[Date Prev][Date Next][Thread Prev][Thread Next]
[Date Index]
[Thread Index]
- Subject: Re: LPeg pattern optimization
- From: Fabio Mascarenhas <mascarenhas@...>
- Date: Sat, 20 Feb 2010 16:17:22 -0200
When using locals you are effectively inlining the pattern for each of your lexical elements (terminals) inside the grammar definitions, so if you define your number terminal in a local and use it three times in your grammar then the resulting grammar will have three copies of the pattern for numbers.
When you moved the terminals to non-terminals inside the grammar you replaced the inlined copies with plain LPEG CALLs. Continuing the previous example, now you only have one copy of the pattern for numbers in your grammar, and three calls to it in the non-terminals that use it.

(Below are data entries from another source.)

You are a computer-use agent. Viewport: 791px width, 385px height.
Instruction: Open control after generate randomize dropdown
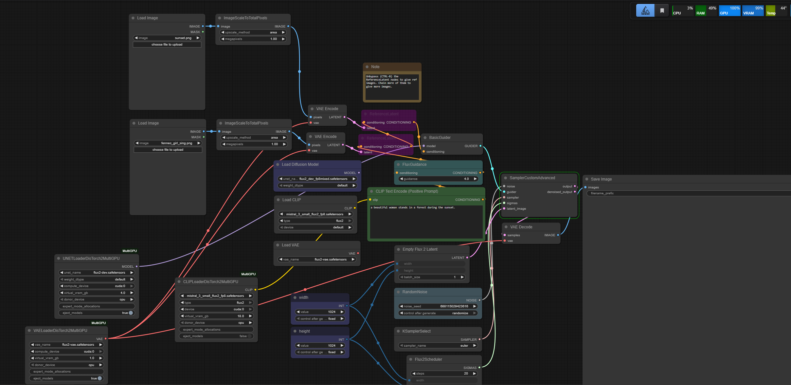438,313
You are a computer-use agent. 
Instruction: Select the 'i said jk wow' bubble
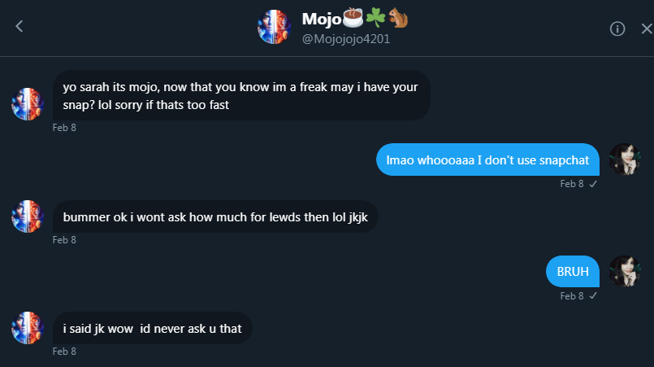point(152,328)
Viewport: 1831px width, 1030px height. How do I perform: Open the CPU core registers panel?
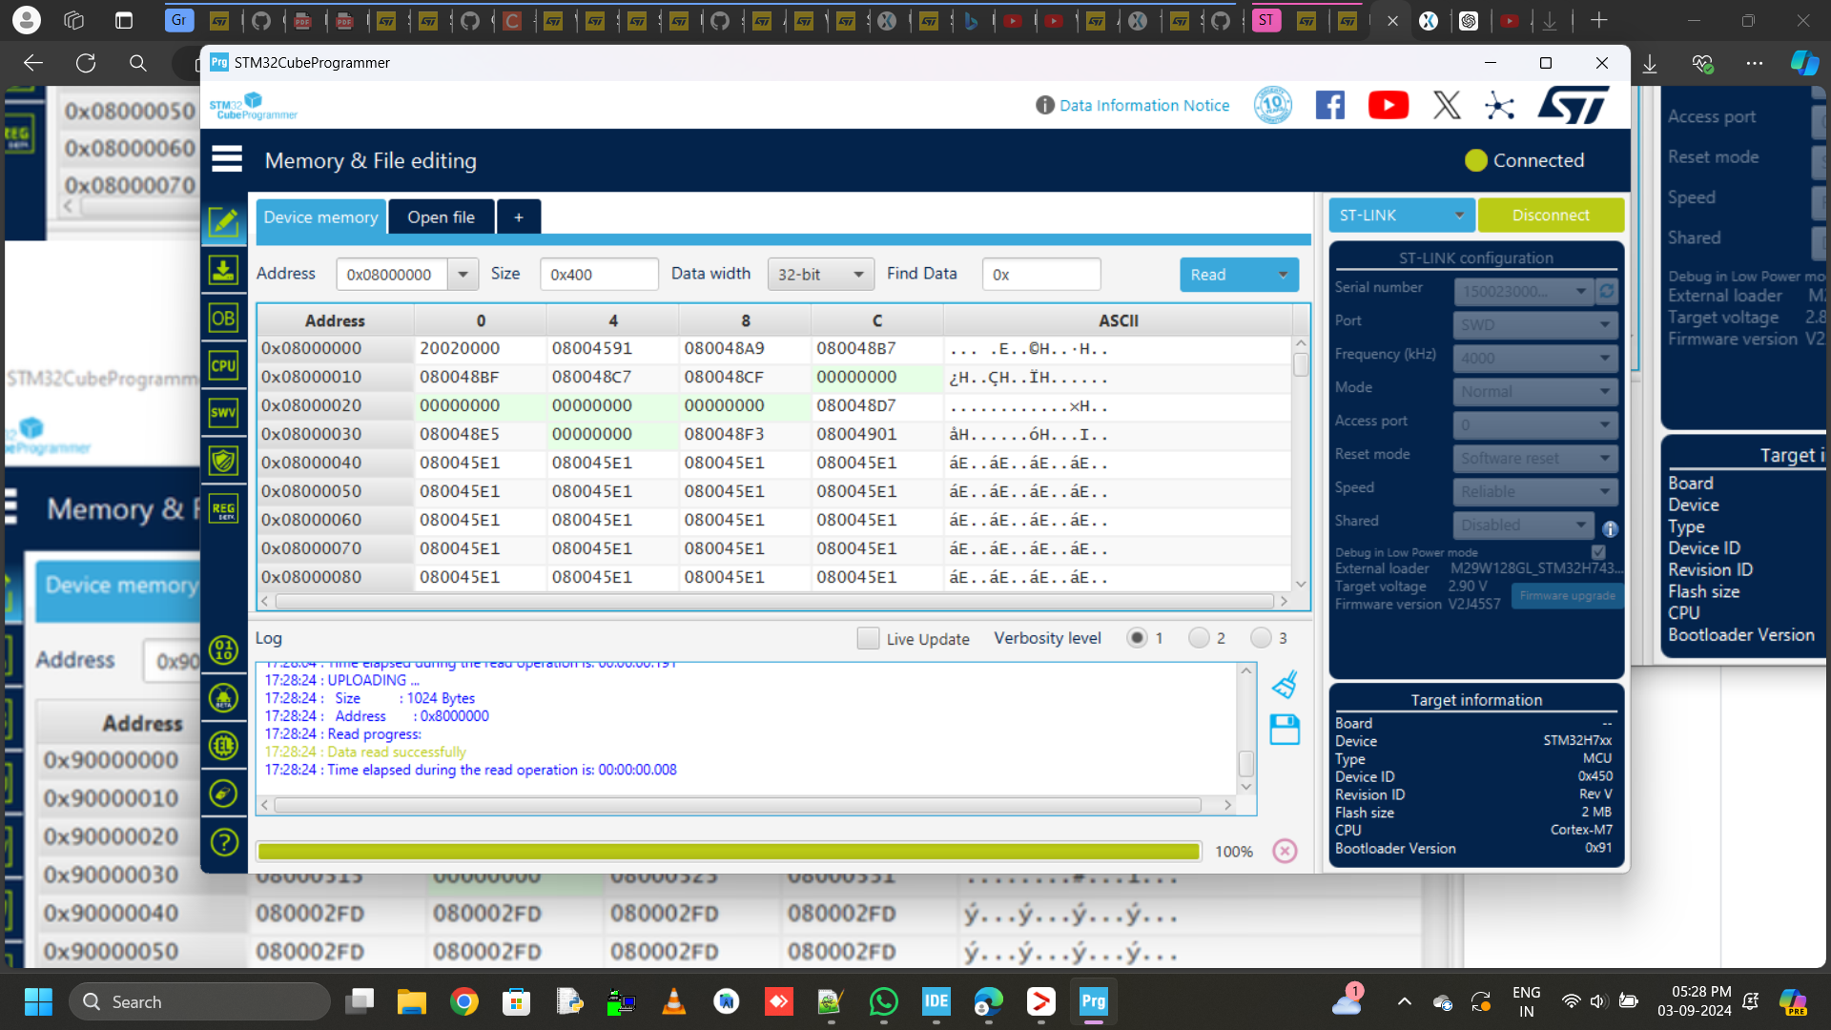[223, 364]
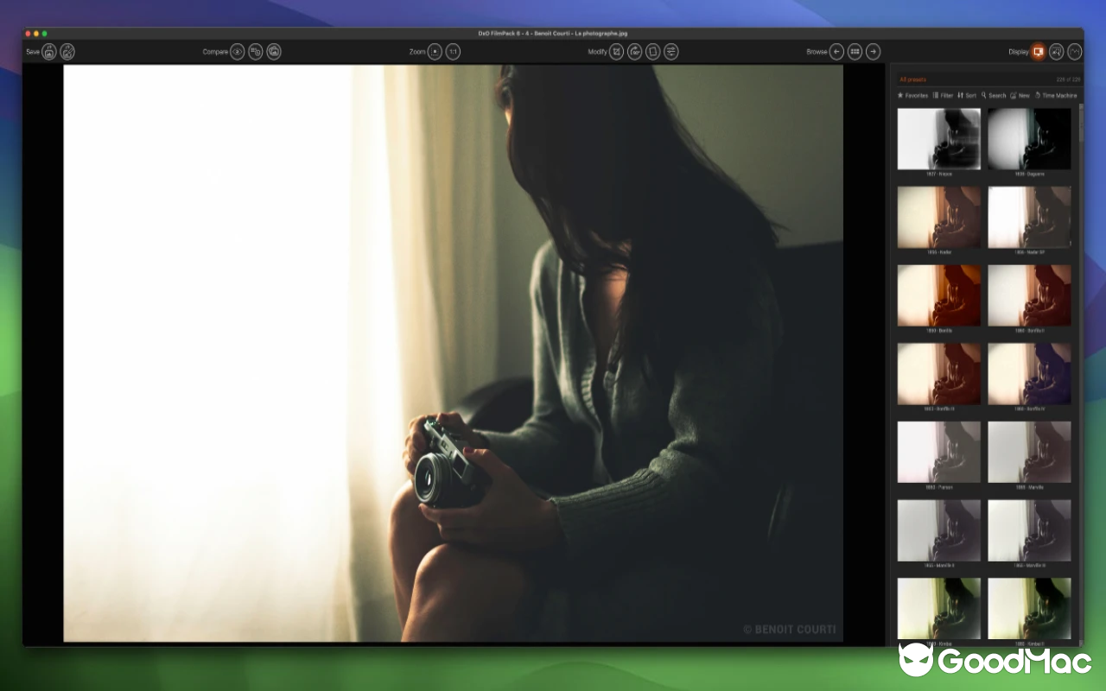Create a New custom preset

point(1020,95)
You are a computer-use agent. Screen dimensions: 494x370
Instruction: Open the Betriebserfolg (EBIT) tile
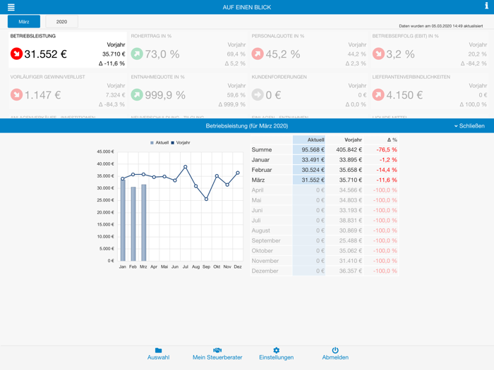(430, 49)
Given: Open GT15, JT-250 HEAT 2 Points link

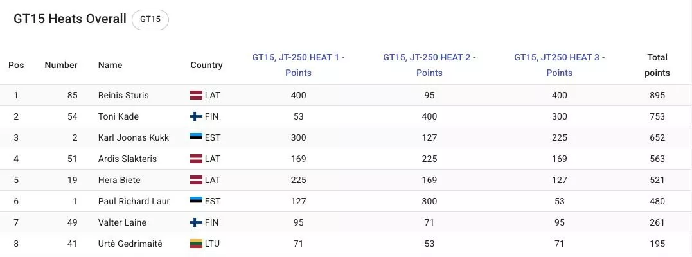Looking at the screenshot, I should [x=429, y=65].
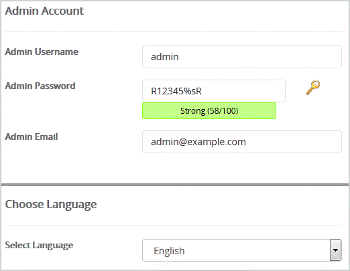Click the Admin Email label
Screen dimensions: 350x271
click(x=32, y=137)
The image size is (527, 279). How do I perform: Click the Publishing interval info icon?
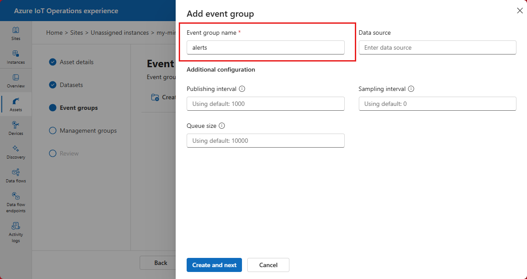(242, 89)
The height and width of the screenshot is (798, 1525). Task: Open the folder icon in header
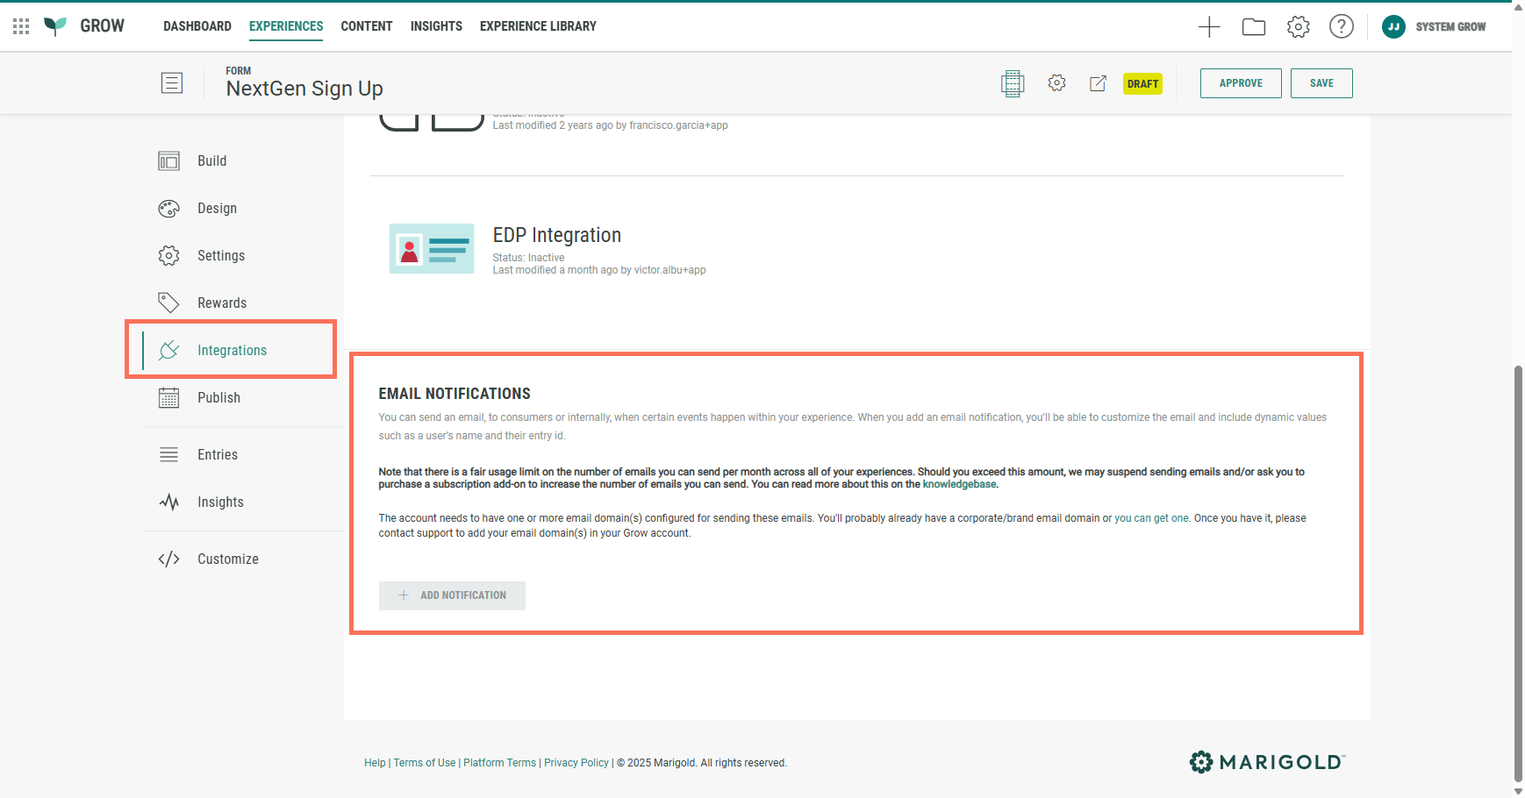(x=1254, y=27)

About whether is this a best practice, it depends on what you are gaining in terms of size, as inlining patterns lets LPEG do other kinds of optimization that will speed up the actual parsing, while the final size of the grammar is generally unrelated to the parsing time. There also other considerations, such as that keeping everything in the grammar lets you easily change the definition of a terminal and compile a slightly different grammar, which is impossible to do if the terminal was defined in a local, as the original definition is baked in the grammar rules that use it.
--
Fabio Mascarenhas
On Sat, Feb 20, 2010 at 2:34 PM, Ico
<lua@zevv.nl> wrote:
Hi,
Recently I've hit the LPeg max-pattern-size limit while working on a
parser, so I've been trying to cut down the size of the resulting
compiled pattern.
My original pattern consisted of a lot of definitions of various lexical
elements and simple constructs in local variables, and a true LPeg
grammar definition using P{..}, only for describing the recursive part
of the parser.
While trying to optimize I have been moving the separate locals inside
the grammar, which seem to have shrunk the total size of the parser to
only 30% of it's original size. Quite an optimization!
So, can anybody explain what is happening here, why the big difference
in resulting pattern size ? Is LPeg doing some kind of optimization,
only possible inside a grammar definition ? Is it considered best
practice to put as much as possible inside the grammar definition to
allow better optimization ?